| 
	
 | 
 Posted by Richard Lynch on 03/03/05 00:15 
Vaibhav Sibal wrote: 
> The scenario is, I made a login interface wherein i accept usernames 
> and passwords from users and after comparing them to a database I log 
> them in. The server runs Linux Fedora Core 2. Now I want to know 
> whether there can be a scenario wherein I can make the logged in user 
> have access  to files of which he/she is the owner of or the file 
> belongs to a group whose membership he/she has. Is this possible ? 
> because as far as my knowledge goes, its only possible to give access 
> to users to specific files if the user logs in to a particular shell. 
> Please provide some help on this if you can.

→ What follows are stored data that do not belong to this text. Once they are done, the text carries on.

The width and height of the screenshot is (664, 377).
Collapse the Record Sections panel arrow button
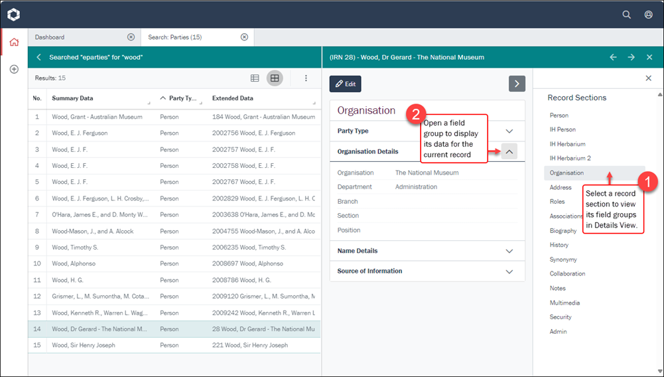(x=517, y=84)
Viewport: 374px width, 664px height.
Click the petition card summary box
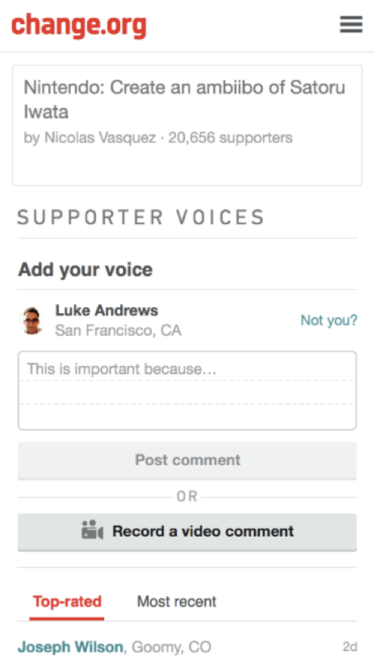pyautogui.click(x=187, y=125)
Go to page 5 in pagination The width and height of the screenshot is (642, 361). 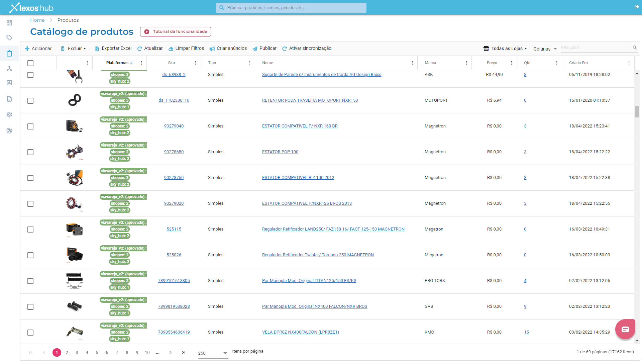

Thanks in advance ! 
 
You could compare their username that you are using to the username in 
/etc/passwd and compare that to http://php.net/fileowner 
 
If you control both /etc/passwd and the database, and have the usernames 
synchronized, you could write your PHP script so that people can only 
"see" or "read" the files owned by them. 
 
With a bit more effort, you could also compare groups and group 
permissions with http://php.net/filegroup 
 
You would probably need http://php.net/exec and do something like: 
$command = "groups $username"; 
to find out what groups the user is a member of, and then go through 
/etc/passwd to find out the group IDs and compare those to the output of 
'filegroup' 
 
So it *could* be done, but it will be a bit of work. 
 
You may want to Google for "PHP fileowner filegroup" or similar and see if 
there's an existing script out there for it. 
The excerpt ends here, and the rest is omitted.